◆ **Instructions**
1/ List each distinct username that appears as a post heading in the Behmor spare parts thread below.
2/ Pick up the Behmor spare parts thread below after its final post and write what comes next.

◆ **Page extract**
=== Section Start ===
# Where can I find Behmor spare parts in the UK?



## w1lldabeast (Dec 7, 2012)

Does anybody know of a company that imports/stocks Behmor parts?

I am after a new drum but I can't find one in the UK.

I can find them in the US but postage costs are ridiculous.

Any help would be much appreciated!


----------



## 4085 (Nov 23, 2012)

Hasbean used to be the UK dealers. Perhaps if you drop Steve a line he may have some obsolete bits knocking around still


----------



## DavidBondy (Aug 17, 2010)

I travel to the US on business around once every couple of months. I tend to order parts and get them sent to my hotel. I may be able to hand-carry one for you if that helps. I think that Sweet Marias stock parts.

I also have a Behmor 1600. What is wrong with your drum? They seem pretty robust to me!


----------



## w1lldabeast (Dec 7, 2012)

Thanks for the lead dfk41, I contacted hasbean and they don't stock any parts but they put me onto behmor directly and they can send me one delivered for around £23.50 which is far cheaper than I had found previously.
=== Section End ===
◆ **Material provided**
=== Section Start ===
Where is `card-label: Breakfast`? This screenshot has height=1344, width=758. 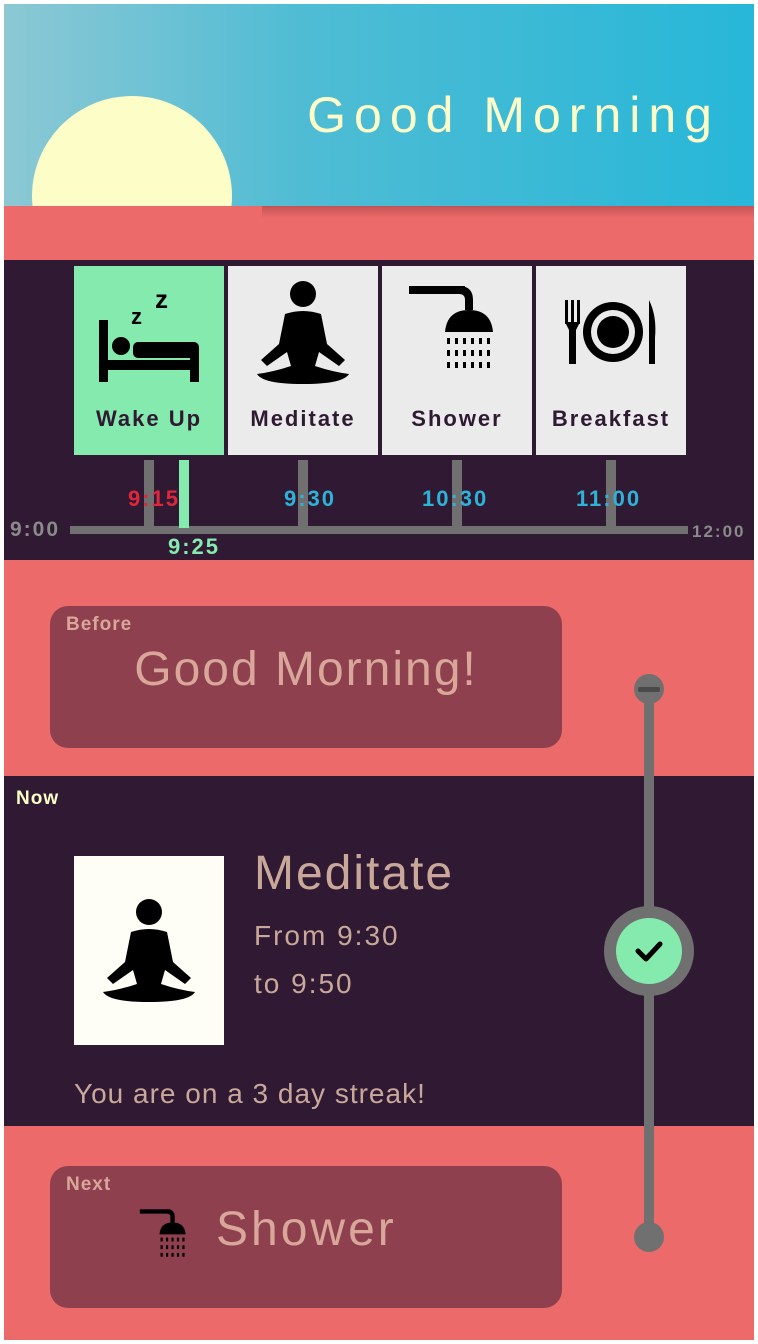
=== Section End ===
◆ **Answer section**
1/ w1lldabeast, 4085, DavidBondy

2/
Thanks David that's very generous but I think I'll take the above option as its a very reasonable price.

Well as the 1600 isnt currently available I'm weighing up the options for putting together a cheap roaster using a mini rotisserie oven. I was inspired by the behmor as that is pretty much what it is but with accurate temperature controls/program's and a chaff tray. Rather than making the drum I thought I'd see if I could buy one and just fit it with a few alterations. Further down the line I could add chaff trays and temp controlls but to start with I think I'll just fit an accurate thermometer probe.

Thanks again for the help!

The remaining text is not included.